## WHAT THE TASK REQUIRES:
Using the data below, copy each line that includes the word "document".

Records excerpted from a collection
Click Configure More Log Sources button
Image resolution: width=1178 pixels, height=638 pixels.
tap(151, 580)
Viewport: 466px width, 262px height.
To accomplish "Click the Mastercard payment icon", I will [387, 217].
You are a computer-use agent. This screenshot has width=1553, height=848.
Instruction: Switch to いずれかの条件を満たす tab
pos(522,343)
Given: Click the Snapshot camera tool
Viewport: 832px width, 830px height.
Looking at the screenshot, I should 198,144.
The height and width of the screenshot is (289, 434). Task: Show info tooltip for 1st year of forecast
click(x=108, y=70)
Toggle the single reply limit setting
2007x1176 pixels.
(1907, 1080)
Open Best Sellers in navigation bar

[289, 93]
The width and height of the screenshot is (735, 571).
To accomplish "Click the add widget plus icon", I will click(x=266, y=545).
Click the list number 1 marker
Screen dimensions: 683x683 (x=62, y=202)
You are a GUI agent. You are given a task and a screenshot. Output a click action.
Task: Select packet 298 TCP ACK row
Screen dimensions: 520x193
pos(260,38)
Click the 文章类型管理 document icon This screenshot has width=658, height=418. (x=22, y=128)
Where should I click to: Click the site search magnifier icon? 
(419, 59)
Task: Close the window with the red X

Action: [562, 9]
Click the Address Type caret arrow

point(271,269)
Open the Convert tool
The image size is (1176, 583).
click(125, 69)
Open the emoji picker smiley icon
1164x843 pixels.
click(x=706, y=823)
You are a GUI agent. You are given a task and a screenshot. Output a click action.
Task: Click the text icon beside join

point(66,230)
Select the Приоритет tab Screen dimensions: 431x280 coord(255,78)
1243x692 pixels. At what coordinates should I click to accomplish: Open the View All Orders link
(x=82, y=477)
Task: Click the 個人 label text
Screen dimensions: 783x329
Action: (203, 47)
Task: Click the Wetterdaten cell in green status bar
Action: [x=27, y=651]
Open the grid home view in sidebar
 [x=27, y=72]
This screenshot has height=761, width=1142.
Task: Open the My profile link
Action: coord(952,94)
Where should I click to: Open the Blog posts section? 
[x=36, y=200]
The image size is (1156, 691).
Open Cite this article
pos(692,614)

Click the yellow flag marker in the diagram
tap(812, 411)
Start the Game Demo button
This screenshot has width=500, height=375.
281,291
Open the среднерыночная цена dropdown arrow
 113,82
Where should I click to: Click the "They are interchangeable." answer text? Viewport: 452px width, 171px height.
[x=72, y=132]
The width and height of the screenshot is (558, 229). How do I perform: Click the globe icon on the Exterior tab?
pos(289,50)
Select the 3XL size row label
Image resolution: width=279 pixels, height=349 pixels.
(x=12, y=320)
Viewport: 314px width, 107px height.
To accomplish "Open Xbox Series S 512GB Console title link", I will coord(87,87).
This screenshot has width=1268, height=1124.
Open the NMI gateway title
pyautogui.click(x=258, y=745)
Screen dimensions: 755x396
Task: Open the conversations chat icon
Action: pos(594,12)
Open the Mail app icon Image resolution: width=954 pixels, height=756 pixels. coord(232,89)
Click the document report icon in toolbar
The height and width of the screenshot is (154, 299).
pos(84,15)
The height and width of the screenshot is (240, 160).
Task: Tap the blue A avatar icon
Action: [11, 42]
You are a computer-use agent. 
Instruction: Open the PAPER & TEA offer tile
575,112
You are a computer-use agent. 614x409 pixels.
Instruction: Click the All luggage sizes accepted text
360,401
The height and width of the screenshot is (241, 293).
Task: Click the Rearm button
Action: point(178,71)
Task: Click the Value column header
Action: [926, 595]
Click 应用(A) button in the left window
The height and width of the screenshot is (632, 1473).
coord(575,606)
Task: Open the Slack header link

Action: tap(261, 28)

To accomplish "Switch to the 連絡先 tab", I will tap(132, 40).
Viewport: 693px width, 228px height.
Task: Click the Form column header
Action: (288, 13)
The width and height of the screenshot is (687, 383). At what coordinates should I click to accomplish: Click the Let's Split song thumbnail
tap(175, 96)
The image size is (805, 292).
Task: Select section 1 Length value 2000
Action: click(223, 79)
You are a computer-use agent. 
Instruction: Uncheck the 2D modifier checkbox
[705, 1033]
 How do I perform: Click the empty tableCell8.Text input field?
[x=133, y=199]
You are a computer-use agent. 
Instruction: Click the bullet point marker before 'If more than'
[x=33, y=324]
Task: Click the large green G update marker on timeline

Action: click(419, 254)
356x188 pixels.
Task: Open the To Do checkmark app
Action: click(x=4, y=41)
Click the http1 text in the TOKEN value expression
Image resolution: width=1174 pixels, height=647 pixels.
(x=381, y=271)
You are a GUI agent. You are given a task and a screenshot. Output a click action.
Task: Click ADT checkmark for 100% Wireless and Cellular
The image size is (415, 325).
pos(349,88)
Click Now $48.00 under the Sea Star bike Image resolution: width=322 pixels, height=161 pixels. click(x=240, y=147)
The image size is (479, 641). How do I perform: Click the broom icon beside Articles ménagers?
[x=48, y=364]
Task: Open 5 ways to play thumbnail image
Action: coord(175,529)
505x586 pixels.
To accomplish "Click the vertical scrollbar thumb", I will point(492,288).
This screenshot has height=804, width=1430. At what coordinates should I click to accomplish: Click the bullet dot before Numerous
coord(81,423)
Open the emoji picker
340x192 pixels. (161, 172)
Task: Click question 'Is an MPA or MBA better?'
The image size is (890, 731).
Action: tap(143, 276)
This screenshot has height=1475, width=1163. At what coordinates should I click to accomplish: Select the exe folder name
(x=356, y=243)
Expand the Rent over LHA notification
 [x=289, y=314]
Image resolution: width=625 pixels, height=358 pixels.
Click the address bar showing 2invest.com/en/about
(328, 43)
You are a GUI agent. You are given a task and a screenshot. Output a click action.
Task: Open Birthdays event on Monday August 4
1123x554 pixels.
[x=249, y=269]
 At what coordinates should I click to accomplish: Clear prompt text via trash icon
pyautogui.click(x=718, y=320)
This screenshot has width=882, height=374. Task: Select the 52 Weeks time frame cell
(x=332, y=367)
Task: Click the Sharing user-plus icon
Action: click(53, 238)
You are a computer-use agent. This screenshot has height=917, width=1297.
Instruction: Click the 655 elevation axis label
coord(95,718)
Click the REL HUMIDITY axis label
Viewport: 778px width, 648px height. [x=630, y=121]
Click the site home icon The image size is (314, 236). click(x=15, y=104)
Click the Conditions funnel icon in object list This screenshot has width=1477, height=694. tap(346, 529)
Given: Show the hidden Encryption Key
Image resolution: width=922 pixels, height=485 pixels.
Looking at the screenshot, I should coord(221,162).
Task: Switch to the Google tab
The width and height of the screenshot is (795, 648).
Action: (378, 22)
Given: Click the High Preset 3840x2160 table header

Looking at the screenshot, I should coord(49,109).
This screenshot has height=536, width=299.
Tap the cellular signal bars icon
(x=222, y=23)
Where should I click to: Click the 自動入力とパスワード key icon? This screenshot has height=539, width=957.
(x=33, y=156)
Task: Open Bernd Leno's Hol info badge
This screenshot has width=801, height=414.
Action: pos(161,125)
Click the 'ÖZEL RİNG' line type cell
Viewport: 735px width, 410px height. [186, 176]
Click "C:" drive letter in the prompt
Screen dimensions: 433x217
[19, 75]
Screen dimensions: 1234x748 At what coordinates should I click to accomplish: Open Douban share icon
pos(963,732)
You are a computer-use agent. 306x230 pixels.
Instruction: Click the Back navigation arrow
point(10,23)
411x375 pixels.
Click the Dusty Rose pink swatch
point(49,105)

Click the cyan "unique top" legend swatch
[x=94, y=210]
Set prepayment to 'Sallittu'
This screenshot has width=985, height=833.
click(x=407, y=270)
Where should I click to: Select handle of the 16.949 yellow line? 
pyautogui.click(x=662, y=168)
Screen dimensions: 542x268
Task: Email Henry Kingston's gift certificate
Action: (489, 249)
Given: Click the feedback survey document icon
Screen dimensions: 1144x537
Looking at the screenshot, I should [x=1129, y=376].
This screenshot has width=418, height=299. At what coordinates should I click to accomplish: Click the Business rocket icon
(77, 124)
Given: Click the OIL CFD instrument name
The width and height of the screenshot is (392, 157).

## TASK OUTPUT:
Click the 文章类型管理 document icon This screenshot has width=658, height=418. (x=22, y=128)
Click the document report icon in toolbar
Given: Click the feedback survey document icon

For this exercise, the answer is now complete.